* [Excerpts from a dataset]
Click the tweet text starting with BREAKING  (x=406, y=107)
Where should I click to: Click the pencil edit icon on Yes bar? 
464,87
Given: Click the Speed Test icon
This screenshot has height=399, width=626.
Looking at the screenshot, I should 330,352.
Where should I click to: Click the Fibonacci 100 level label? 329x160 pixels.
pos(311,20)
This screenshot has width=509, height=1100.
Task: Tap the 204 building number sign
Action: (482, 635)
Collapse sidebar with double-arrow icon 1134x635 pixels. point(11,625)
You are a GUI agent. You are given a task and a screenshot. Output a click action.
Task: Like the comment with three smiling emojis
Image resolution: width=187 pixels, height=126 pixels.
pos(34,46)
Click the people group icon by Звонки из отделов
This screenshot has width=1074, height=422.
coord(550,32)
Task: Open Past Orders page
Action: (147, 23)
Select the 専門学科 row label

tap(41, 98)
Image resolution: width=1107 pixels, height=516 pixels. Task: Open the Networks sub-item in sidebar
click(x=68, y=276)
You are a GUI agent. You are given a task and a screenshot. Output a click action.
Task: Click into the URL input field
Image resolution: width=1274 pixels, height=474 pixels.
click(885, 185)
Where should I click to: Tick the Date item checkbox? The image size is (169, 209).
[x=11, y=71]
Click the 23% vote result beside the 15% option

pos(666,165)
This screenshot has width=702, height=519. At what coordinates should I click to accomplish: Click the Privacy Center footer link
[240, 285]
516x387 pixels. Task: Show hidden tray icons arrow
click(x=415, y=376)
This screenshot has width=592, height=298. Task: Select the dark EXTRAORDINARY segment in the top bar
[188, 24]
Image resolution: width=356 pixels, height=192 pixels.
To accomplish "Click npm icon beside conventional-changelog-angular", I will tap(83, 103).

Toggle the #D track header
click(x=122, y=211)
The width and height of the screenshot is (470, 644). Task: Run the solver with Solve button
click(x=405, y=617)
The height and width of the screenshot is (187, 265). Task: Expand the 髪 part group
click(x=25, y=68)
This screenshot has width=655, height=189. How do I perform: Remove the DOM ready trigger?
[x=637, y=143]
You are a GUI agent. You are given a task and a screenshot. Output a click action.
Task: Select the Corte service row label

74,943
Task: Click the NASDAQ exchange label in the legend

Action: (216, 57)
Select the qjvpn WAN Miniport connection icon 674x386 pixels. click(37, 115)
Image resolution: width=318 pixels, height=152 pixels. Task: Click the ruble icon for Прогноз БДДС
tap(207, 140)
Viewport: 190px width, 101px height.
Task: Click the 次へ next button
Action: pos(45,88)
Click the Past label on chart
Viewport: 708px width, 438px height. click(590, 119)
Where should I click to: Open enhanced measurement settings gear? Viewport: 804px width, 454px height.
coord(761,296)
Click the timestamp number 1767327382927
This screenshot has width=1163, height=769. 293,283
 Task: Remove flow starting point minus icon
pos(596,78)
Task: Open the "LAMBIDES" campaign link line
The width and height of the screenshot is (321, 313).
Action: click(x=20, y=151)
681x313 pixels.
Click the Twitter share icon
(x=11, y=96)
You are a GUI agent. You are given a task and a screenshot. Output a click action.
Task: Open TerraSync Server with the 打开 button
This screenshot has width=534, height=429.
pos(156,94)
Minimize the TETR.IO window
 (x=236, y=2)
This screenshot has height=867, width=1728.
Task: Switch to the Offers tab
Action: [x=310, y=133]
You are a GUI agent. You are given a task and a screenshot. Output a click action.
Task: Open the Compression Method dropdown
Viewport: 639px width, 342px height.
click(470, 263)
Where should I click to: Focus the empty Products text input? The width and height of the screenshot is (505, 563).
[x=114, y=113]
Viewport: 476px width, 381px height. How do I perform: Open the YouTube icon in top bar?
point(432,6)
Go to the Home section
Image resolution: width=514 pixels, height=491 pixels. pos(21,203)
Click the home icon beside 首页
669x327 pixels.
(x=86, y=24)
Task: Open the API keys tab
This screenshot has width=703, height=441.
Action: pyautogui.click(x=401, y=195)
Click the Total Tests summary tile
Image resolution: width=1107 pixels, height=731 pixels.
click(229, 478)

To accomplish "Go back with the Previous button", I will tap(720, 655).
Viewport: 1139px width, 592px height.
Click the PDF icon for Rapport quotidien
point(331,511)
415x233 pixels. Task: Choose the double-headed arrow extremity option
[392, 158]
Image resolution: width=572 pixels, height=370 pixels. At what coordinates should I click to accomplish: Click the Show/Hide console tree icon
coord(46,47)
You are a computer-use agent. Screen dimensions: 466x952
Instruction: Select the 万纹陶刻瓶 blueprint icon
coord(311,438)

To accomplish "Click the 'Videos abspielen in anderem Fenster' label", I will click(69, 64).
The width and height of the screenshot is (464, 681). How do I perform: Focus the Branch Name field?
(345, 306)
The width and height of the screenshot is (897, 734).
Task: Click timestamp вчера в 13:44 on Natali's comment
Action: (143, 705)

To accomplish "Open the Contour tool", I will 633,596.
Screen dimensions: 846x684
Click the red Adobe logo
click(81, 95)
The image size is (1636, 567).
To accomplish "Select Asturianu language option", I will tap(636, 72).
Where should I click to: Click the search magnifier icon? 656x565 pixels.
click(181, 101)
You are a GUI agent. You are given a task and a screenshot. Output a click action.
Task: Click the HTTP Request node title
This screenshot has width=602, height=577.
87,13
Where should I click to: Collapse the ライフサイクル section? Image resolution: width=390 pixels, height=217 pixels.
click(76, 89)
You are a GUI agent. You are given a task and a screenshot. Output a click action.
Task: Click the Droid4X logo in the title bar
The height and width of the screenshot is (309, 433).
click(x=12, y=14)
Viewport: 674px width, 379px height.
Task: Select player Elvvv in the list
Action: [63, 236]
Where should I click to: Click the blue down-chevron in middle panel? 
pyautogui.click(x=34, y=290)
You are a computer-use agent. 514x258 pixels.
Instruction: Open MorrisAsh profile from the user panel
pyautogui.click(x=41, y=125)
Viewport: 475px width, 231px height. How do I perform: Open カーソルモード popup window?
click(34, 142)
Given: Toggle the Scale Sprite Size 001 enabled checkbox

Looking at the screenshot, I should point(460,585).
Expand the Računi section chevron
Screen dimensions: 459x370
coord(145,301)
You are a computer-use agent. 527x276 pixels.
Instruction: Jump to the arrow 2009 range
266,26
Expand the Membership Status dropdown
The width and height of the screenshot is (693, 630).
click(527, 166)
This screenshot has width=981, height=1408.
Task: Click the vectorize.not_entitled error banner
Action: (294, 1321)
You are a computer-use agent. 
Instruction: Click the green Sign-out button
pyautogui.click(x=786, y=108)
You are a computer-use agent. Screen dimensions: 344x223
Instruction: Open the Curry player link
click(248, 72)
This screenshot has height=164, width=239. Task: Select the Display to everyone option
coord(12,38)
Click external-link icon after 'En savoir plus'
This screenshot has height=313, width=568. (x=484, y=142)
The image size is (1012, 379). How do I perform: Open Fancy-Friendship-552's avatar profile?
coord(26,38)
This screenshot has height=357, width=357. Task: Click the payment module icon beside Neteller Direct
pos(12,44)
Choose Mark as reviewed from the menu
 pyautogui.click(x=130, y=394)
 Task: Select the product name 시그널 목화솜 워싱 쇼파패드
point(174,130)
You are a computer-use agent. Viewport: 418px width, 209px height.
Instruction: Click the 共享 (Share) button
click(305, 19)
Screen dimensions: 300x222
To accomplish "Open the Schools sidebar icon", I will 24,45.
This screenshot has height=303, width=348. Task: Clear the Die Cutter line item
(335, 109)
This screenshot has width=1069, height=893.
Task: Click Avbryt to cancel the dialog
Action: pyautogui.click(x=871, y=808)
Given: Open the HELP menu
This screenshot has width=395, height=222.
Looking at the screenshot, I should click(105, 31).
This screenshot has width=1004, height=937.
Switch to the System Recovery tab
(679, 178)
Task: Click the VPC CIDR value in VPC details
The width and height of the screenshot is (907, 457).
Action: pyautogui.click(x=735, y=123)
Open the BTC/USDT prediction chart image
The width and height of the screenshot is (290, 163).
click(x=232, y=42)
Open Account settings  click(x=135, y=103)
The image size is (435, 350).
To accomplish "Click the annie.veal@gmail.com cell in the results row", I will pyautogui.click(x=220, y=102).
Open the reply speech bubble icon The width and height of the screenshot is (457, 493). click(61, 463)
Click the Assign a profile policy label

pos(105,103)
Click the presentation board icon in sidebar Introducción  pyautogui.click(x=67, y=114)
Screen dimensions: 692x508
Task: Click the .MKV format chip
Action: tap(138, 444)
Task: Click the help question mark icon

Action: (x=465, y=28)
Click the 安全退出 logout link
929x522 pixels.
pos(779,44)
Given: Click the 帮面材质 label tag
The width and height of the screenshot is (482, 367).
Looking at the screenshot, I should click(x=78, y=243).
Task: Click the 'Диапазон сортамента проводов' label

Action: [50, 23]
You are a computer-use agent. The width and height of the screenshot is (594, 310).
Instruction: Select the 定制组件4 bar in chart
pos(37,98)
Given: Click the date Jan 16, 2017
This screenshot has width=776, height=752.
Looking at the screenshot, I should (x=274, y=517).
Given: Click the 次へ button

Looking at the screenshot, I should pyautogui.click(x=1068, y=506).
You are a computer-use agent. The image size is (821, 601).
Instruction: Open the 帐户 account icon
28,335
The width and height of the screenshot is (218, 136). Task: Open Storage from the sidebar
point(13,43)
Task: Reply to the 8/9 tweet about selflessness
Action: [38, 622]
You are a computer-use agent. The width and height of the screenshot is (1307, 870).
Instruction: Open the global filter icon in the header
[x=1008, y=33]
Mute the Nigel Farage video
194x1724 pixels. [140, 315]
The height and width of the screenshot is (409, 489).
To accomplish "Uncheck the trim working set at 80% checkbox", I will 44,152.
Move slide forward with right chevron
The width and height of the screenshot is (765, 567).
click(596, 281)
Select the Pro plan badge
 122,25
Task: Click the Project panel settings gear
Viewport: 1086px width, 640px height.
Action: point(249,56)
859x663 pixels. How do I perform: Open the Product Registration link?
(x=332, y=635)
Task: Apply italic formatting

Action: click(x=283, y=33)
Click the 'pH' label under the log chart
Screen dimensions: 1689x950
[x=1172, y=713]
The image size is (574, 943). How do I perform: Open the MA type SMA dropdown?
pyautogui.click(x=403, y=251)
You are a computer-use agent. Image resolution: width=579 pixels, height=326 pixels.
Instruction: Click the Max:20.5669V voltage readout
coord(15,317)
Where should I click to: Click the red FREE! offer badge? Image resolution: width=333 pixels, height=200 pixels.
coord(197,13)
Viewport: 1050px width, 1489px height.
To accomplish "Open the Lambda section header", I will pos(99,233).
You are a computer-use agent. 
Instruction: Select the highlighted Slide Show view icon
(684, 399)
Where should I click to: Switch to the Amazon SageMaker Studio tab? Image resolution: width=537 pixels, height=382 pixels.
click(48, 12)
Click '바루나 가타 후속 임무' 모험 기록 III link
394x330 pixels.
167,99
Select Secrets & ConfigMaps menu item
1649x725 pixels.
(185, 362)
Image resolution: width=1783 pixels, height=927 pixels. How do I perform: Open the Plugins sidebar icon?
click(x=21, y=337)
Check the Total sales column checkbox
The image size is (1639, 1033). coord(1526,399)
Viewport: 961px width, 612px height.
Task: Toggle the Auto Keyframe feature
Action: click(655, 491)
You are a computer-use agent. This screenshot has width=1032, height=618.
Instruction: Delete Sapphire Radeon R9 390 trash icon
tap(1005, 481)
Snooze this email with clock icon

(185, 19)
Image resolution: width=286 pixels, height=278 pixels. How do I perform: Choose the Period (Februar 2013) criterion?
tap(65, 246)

* [Problem to solve] The required output is the stretch of entries above from the line containing "This screenshot has width=655, height=189." through the line containing "Task: Open TerraSync", reproduced exactly.

* [Final answer]
This screenshot has width=655, height=189. How do I perform: Remove the DOM ready trigger?
[x=637, y=143]
You are a GUI agent. You are given a task and a screenshot. Output a click action.
Task: Select the Corte service row label

74,943
Task: Click the NASDAQ exchange label in the legend

Action: (216, 57)
Select the qjvpn WAN Miniport connection icon 674x386 pixels. click(37, 115)
Image resolution: width=318 pixels, height=152 pixels. Task: Click the ruble icon for Прогноз БДДС
tap(207, 140)
Viewport: 190px width, 101px height.
Task: Click the 次へ next button
Action: pos(45,88)
Click the Past label on chart
Viewport: 708px width, 438px height. click(590, 119)
Where should I click to: Open enhanced measurement settings gear? Viewport: 804px width, 454px height.
coord(761,296)
Click the timestamp number 1767327382927
This screenshot has width=1163, height=769. 293,283
 Task: Remove flow starting point minus icon
pos(596,78)
Task: Open the "LAMBIDES" campaign link line
The width and height of the screenshot is (321, 313).
Action: click(x=20, y=151)
681x313 pixels.
Click the Twitter share icon
(x=11, y=96)
You are a GUI agent. You are given a task and a screenshot. Output a click action.
Task: Open TerraSync Server with the 打开 button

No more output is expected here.